Accordingly, several designs have been proposed in which the logic does not have to wait for the generation of the carry bit for each bit pair in order to generate the final sums. In U.S. Pat. No. 4,573,137, entitled "Adder Circuit," issued Feb. 25, 1986 to Ohhashi and assigned to Toshiba, two dummy sum terms are generated for each pair of bits to be added. The first dummy sum is generated assuming a carry in of 0, and the second dummy sum is generated assuming a carry in of 1. The actual carry-in signal is then used to select between the two dummy sums. Thus, rather than waiting to generate the sum terms until the carry is received, in this patent dummy sums are generated and selected by the carry-in from the preceding bit pair. This reduces the above-discussed wait time.
Another way of reducing the delays produced by wait states is disclosed in U.S. Pat. No. 4,707,800, entitled "Adder/Subtractor For Variable Length Numbers," issued Nov. 17, 1987 to Montrone et al and assigned to Raytheon Co. In this patent, the carry-in from one pair of bits is used to select the carrys for a plurality of other pairs of bits. For the least significan bit pair, the carry-out is generated. For the next most significant bit pair, a first dummy carry-out is generated assuming a carry-in of 1, and a second dummy carry-out is generated assuming a carry-in of 0. These dummy carry signals are then fed to the dummy carry generators for the next most significant pair of bits to be added, and so on, such that all the dummy carrys are predicated upon the state of the carry-out from the least significant bit pair. The actual carry-out from the least significant bit pair is then used to select the correct dummy carry-out for each bit pair. The selected dummy carry is then combined with the preliminary sum term for each bit pair to generate the final sum term for each bit pair.

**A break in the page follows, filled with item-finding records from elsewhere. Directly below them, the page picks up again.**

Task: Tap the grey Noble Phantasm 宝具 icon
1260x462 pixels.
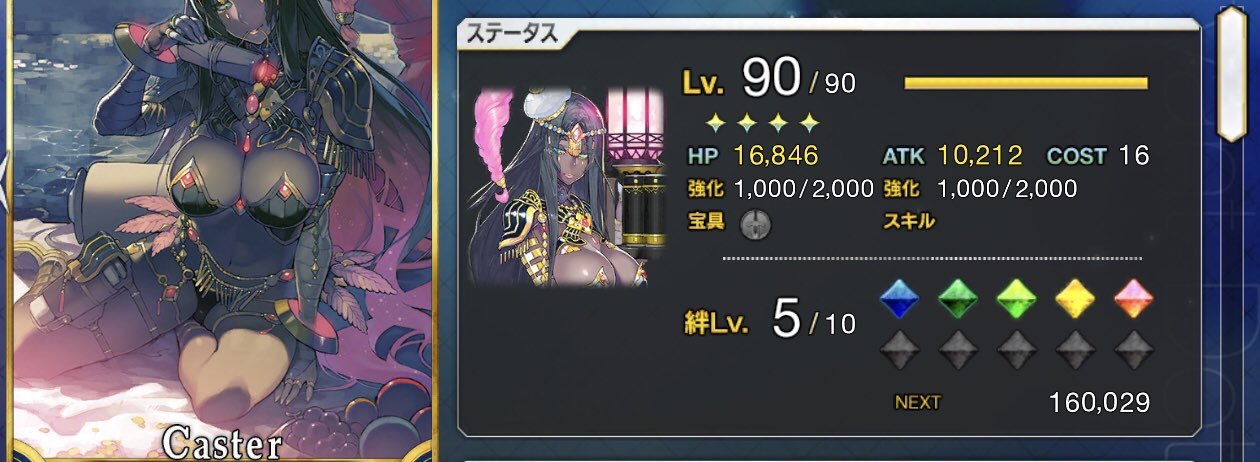Action: 755,223
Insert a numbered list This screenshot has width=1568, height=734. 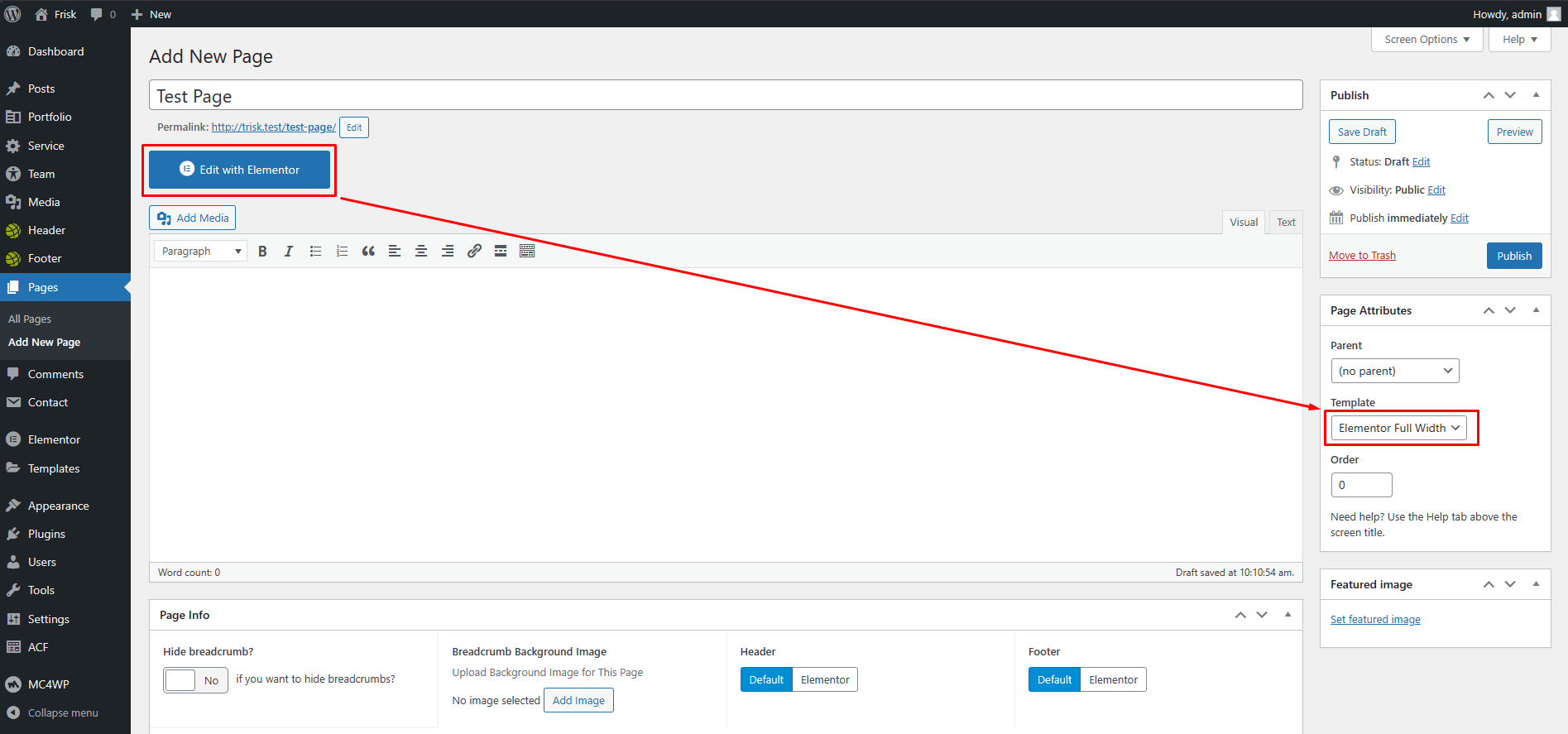[x=342, y=252]
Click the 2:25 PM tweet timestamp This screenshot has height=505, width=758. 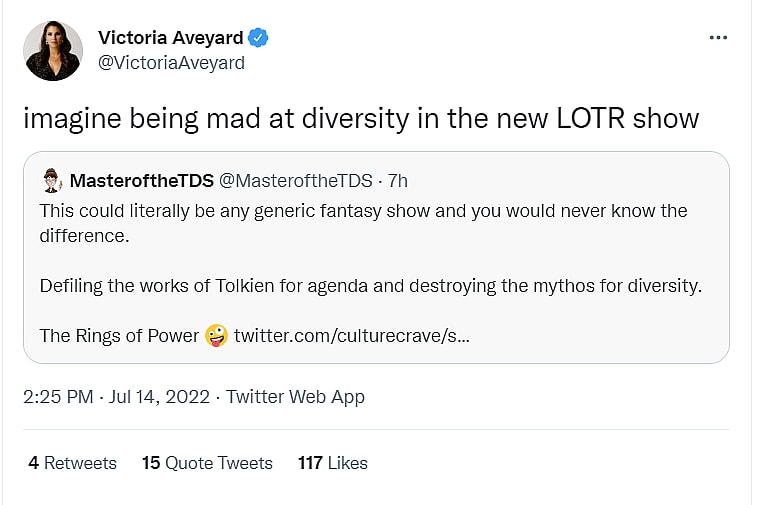point(59,397)

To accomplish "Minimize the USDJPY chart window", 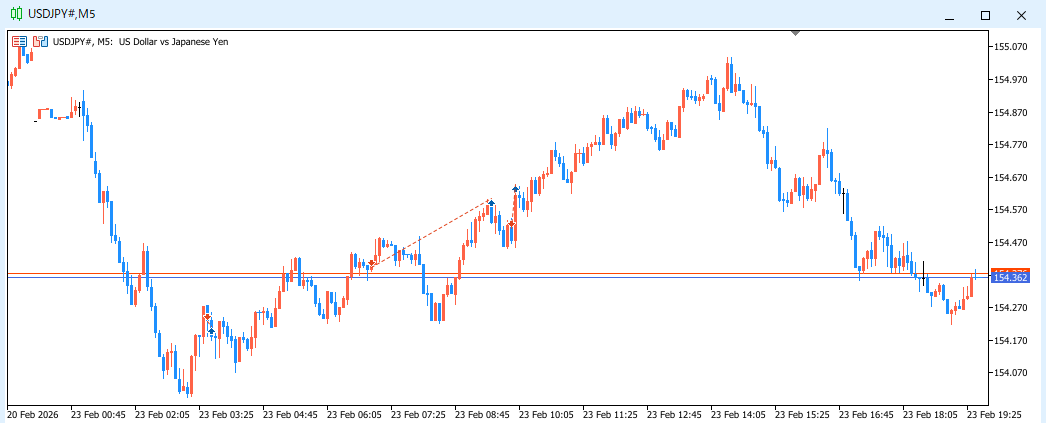I will [x=949, y=14].
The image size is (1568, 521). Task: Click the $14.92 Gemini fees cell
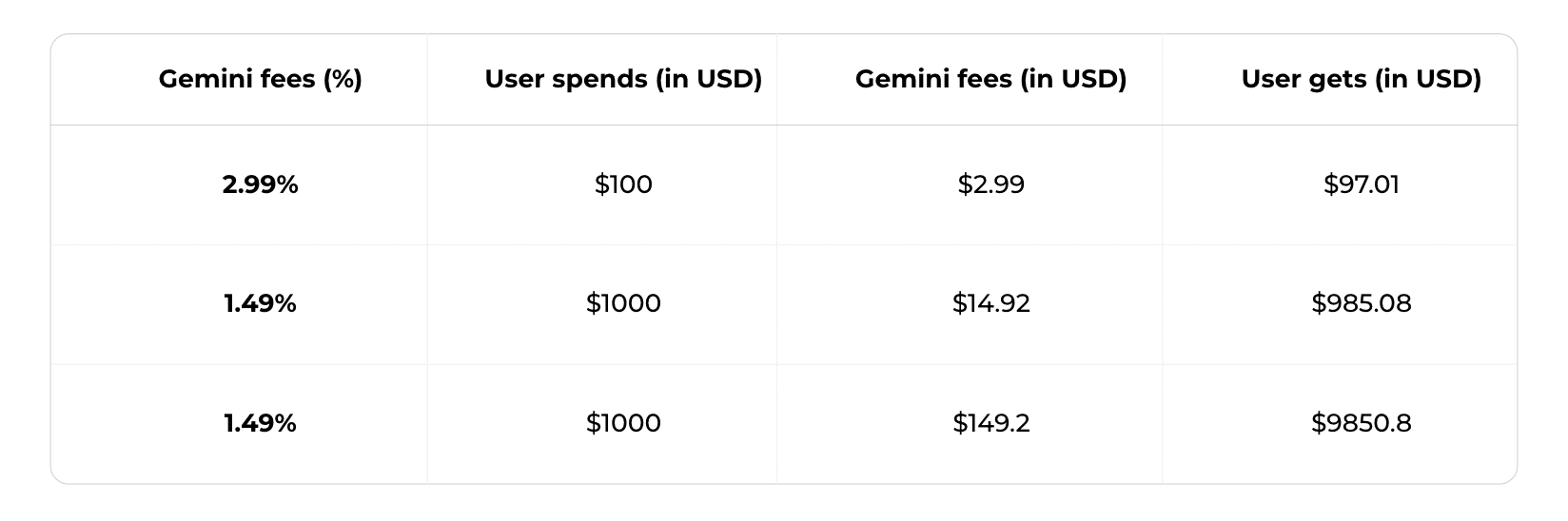coord(990,303)
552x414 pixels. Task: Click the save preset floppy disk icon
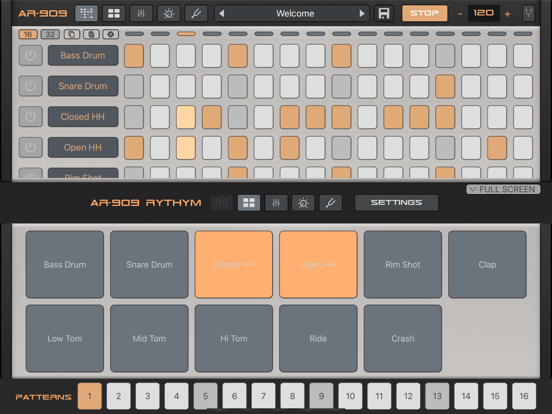click(x=383, y=13)
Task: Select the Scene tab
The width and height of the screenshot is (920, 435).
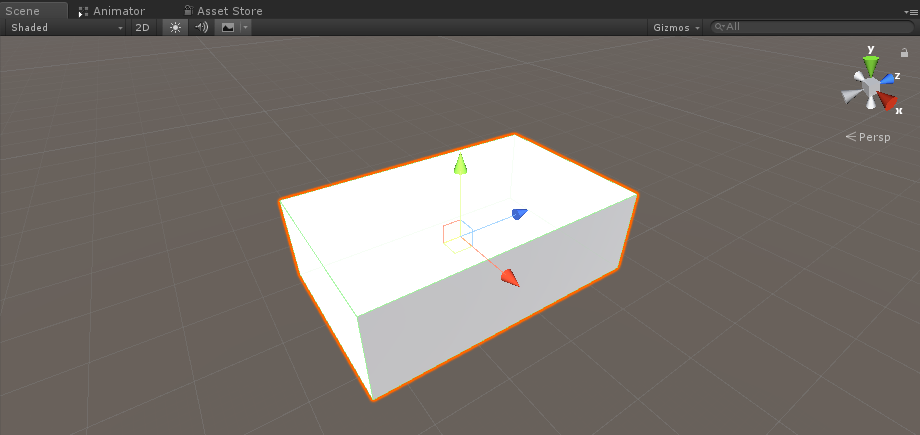Action: (x=23, y=11)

Other techniques for reducing wait states are shown in U.S. Pat. No. 4,763,295, entitled "Carry Circuit Suitable For A High-Speed Arithemtic Operation," issued Aug. 9, 1988 to Yamada et al and assigned to NEC Co. (use of selection to increase efficiency in a carry look ahead scheme), and in an article by Freemen, entitled "Checked Carry Select Adder," IBM Technical Disclosure Bulletin, Vol. 13, No. 6, Nov. 1970 pp. 1504-5 (actual carry-in for first bit used to select between dummy sums generated for subsequent bits).
Although the foregoing designs do increase processing speeds by minimizing wait states, they still do not provide optimum results by minimizing all the wait states that naturally occur. At the same time, most of the prior art techniques use AND/OR circuitry to generate the sum and carry terms, rather than NAND/NOR techniques that minimize device counts and eliminate delays by deleting inverter stages (see U.S. Pat. No. 4,766,565 for an example of ALU design utilizing NAND/NOR techniques).
Accordingly, a need has arisen in the art for a logic synthesis network that further minimizes all wait states inherent in generating sum and carry bits, while utilizing circuit techniques that minimizes device counts and maximize signal generation speeds.